THE RECORDS:
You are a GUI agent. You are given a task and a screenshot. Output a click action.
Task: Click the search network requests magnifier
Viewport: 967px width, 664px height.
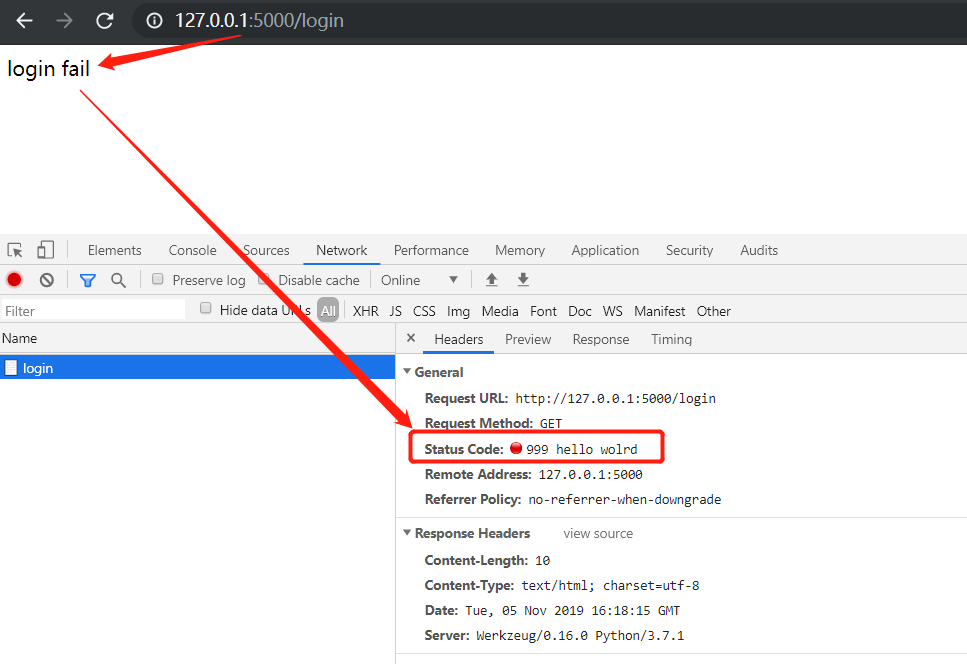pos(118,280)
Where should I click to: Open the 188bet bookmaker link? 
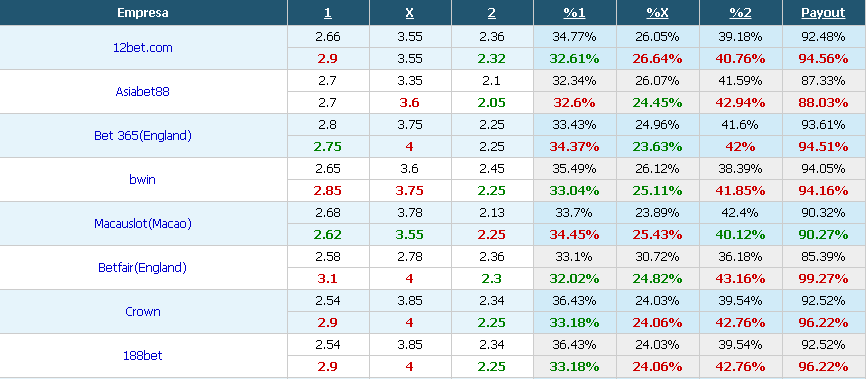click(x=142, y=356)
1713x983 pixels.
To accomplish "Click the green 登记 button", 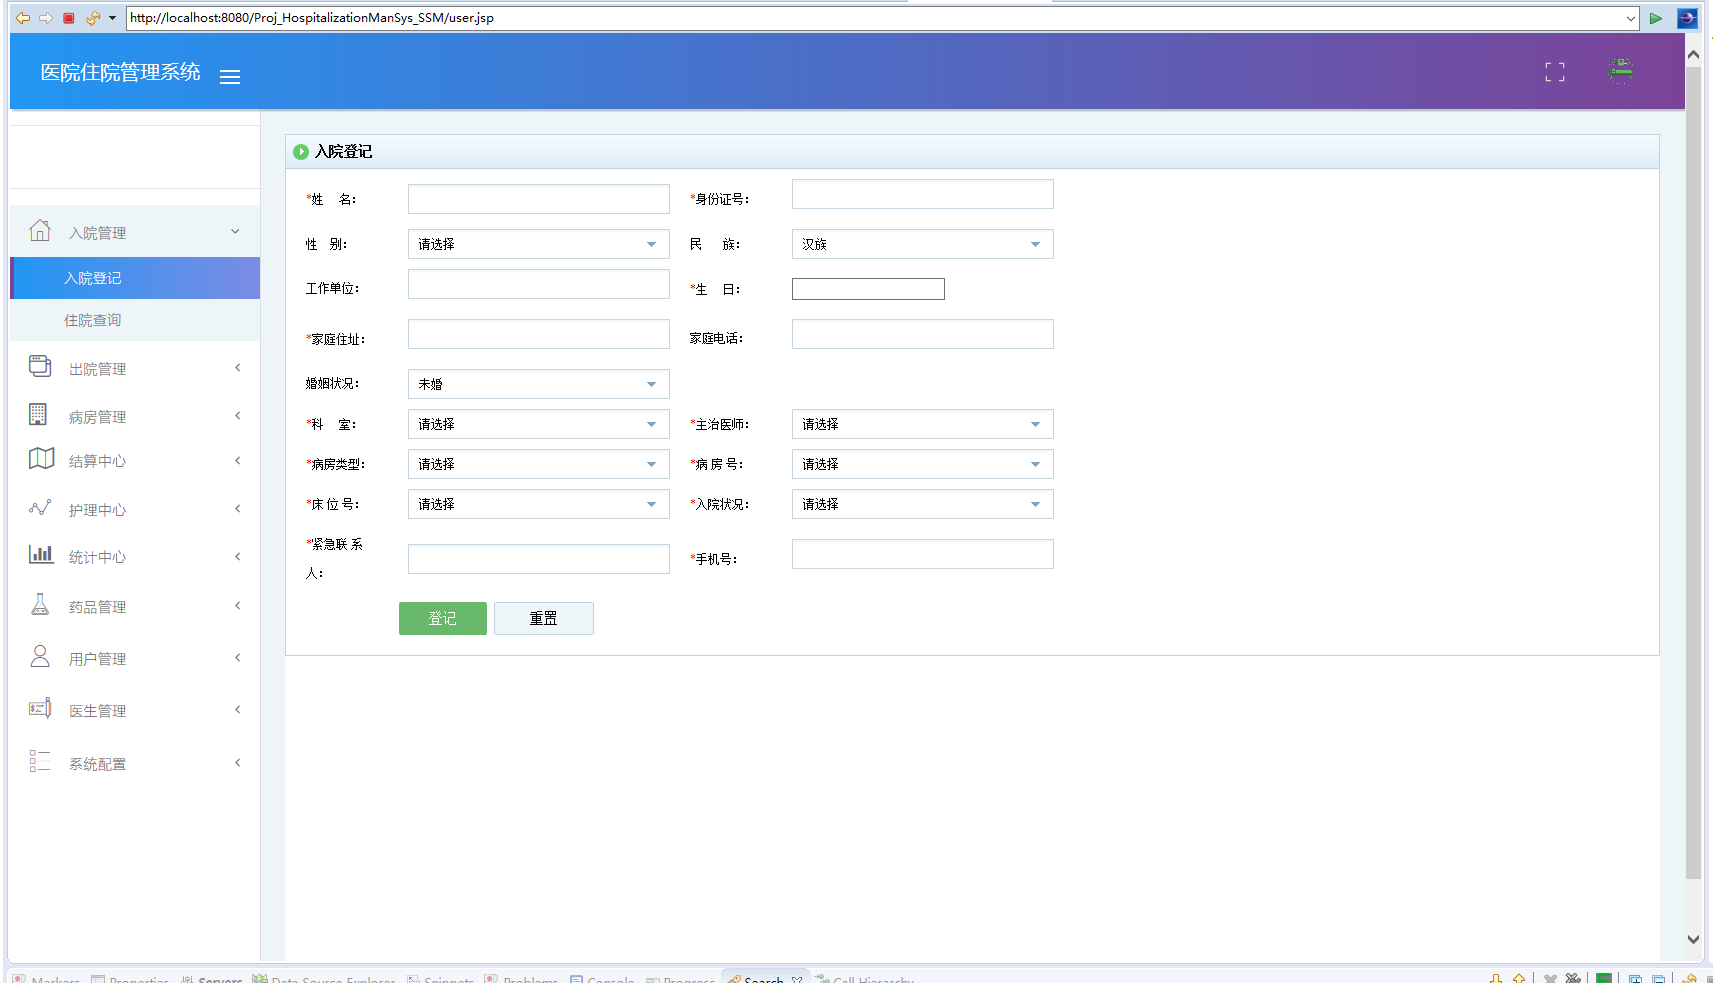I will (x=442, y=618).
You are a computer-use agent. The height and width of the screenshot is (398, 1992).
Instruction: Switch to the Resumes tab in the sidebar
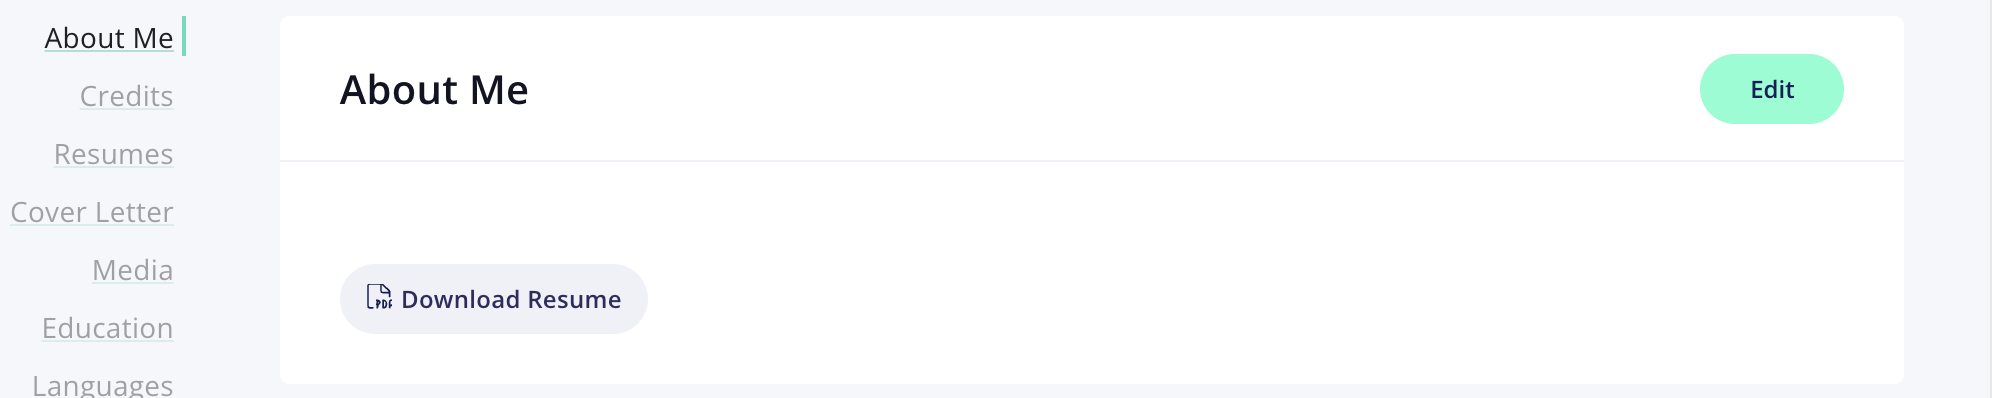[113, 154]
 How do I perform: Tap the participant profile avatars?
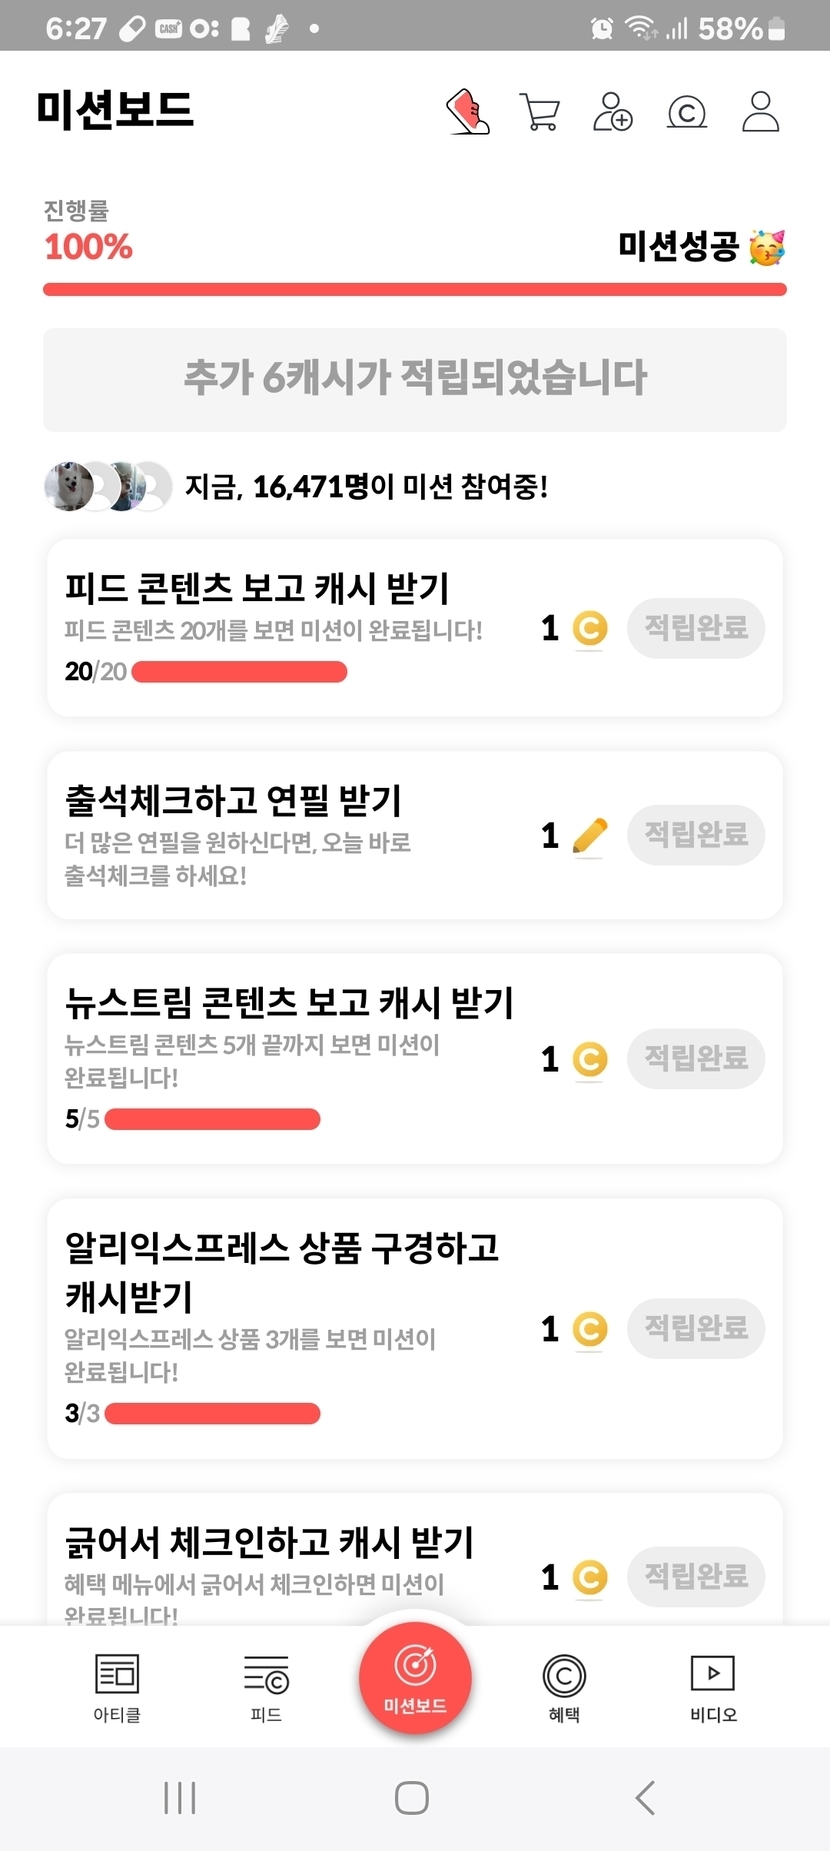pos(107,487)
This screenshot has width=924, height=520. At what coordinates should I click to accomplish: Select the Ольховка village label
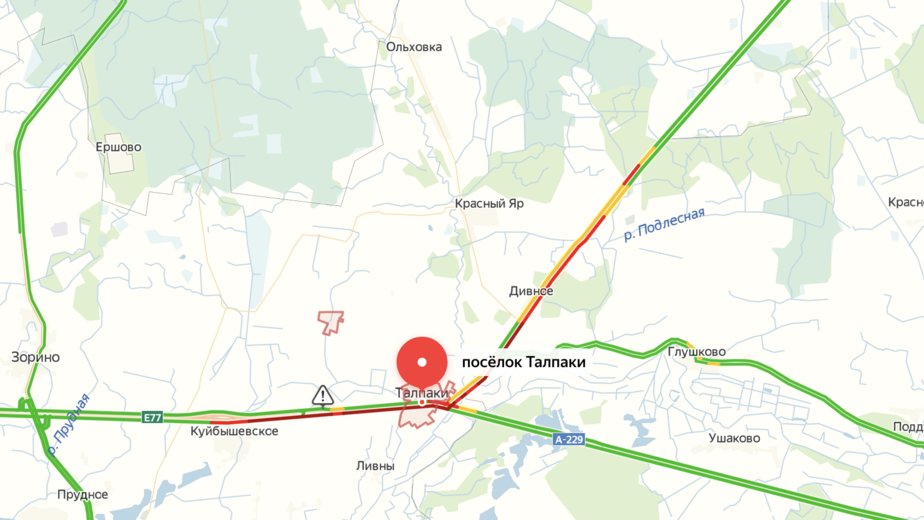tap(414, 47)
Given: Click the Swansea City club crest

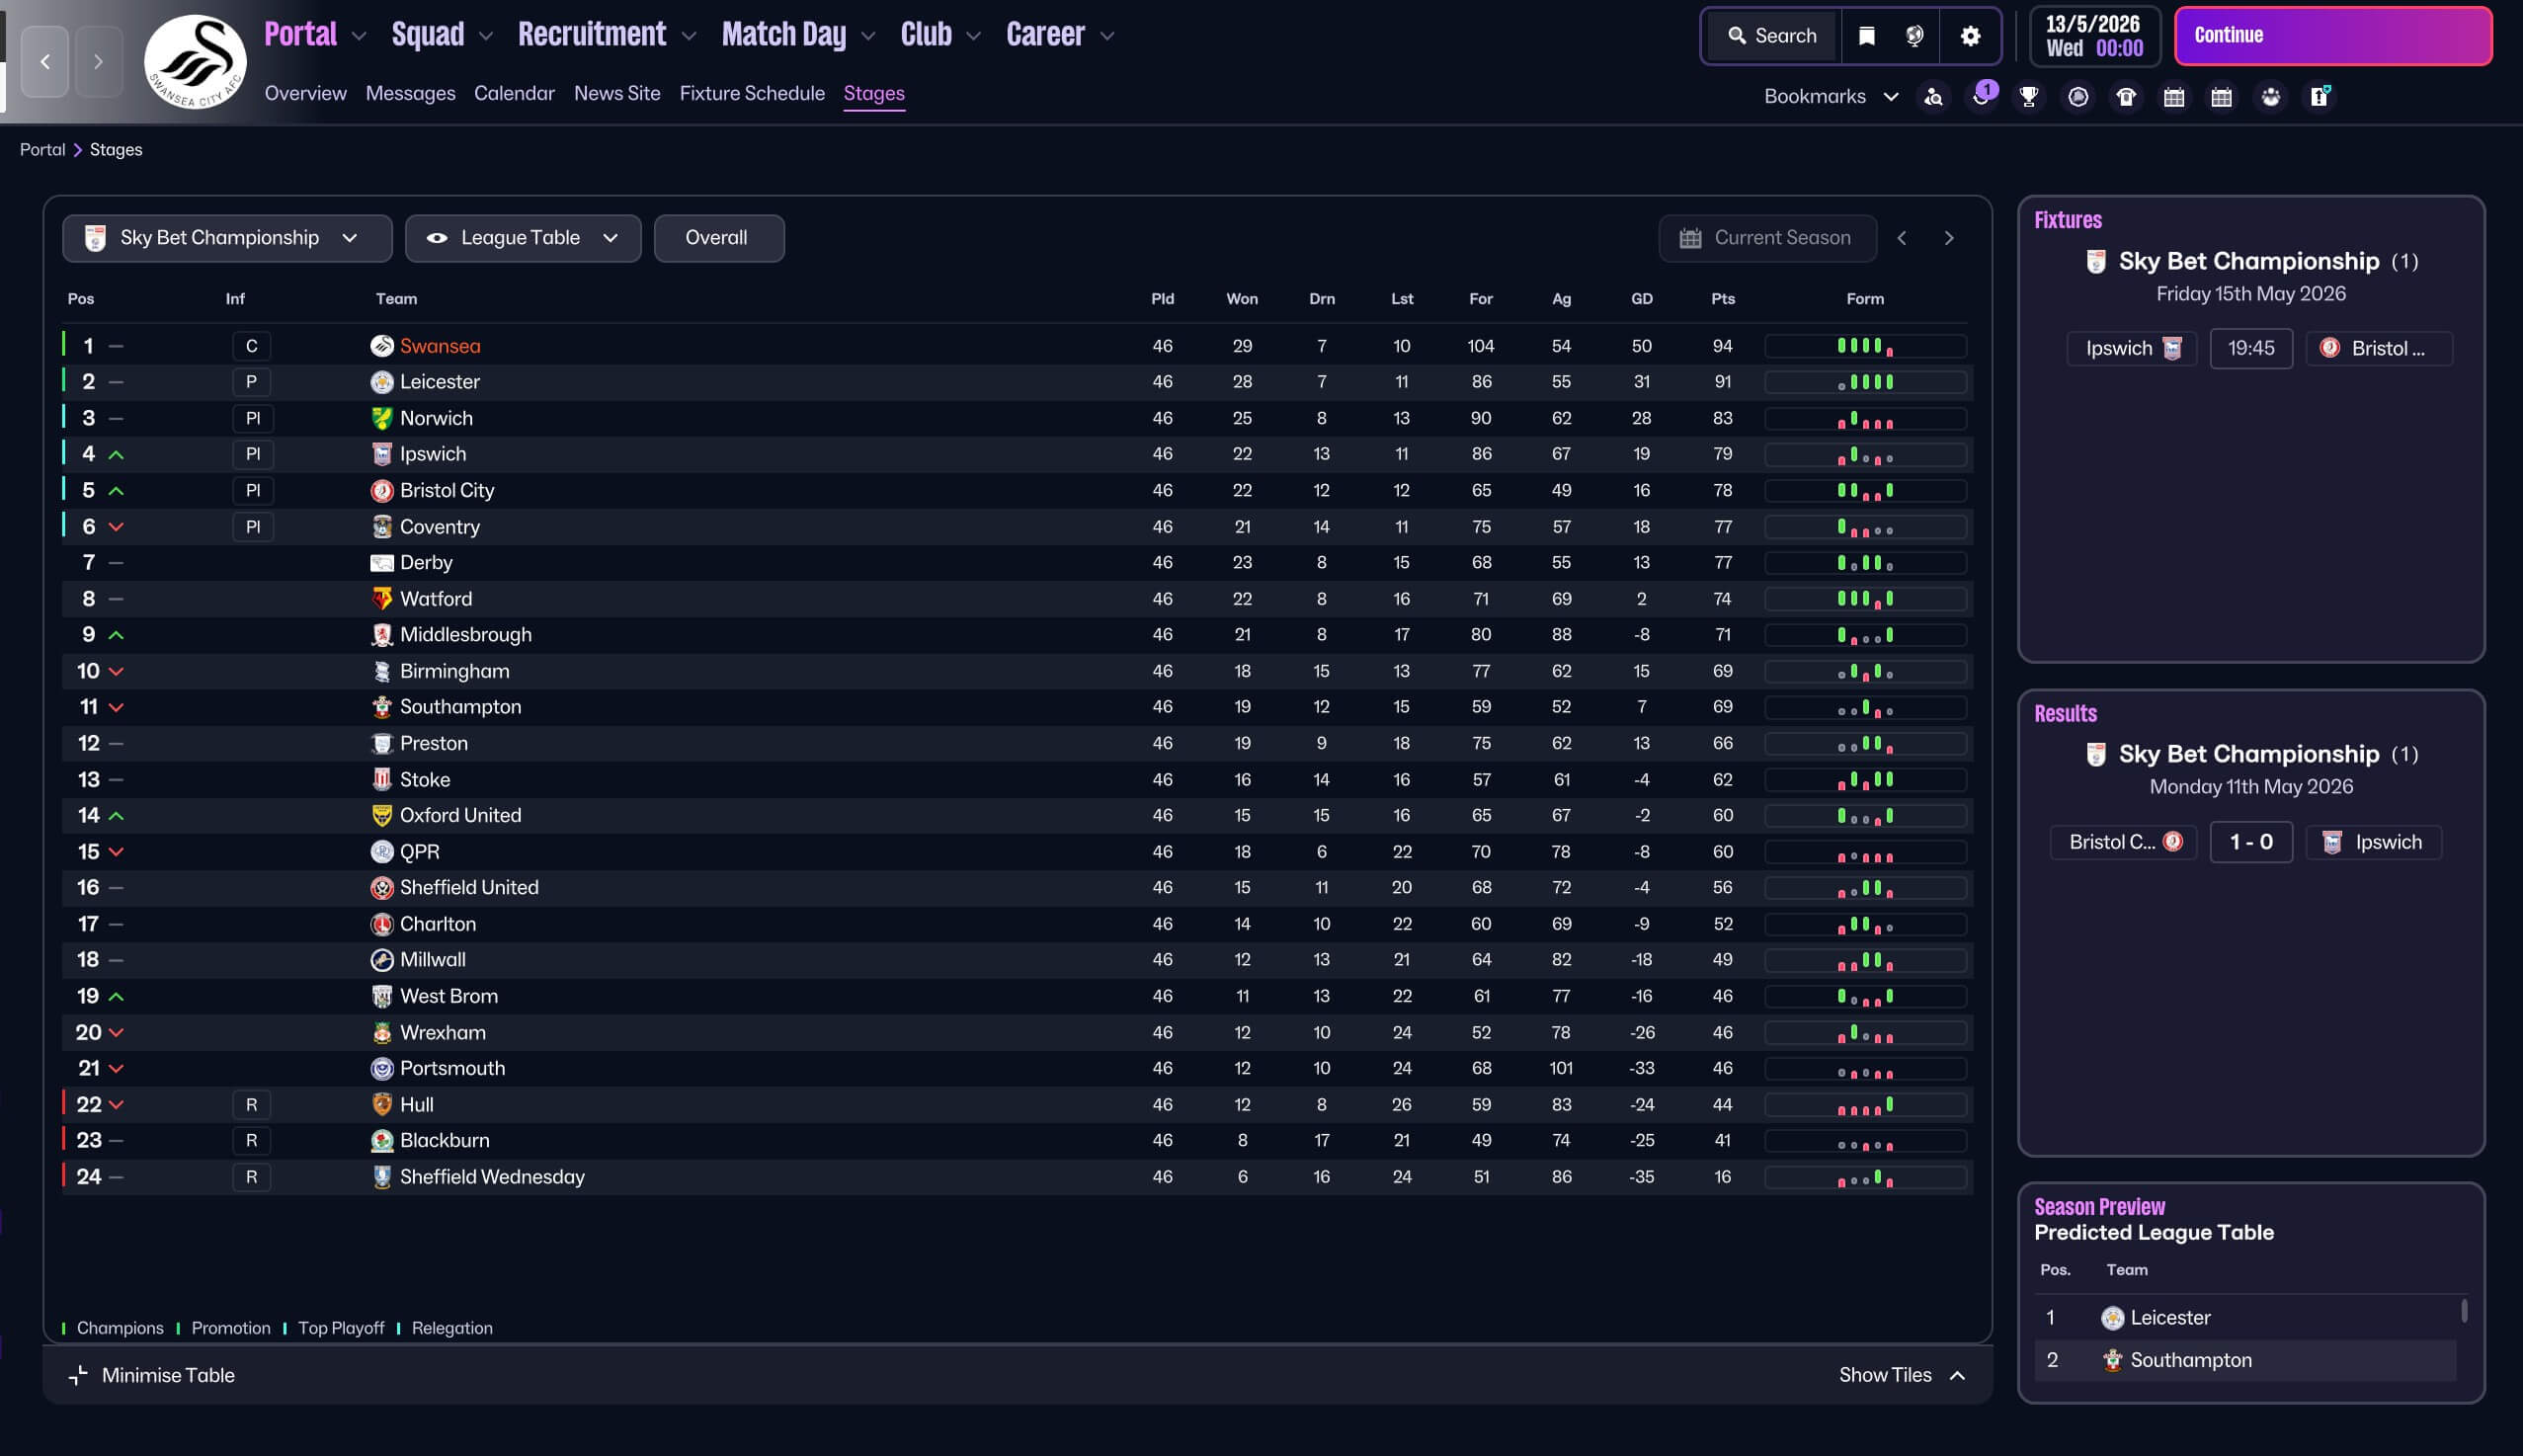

EXERCISE OBJECTIVE: Please write out the material from the line with "How do I perform: Tap" up to and including its final line, leaving the pictures out.

REPLY:
 How do I perform: Tap the participant profile avatars?
pos(107,487)
This screenshot has width=924, height=520. At what coordinates should I click to accomplish: Select the Ольховка village label
tap(414, 47)
Given: Click the Swansea City club crest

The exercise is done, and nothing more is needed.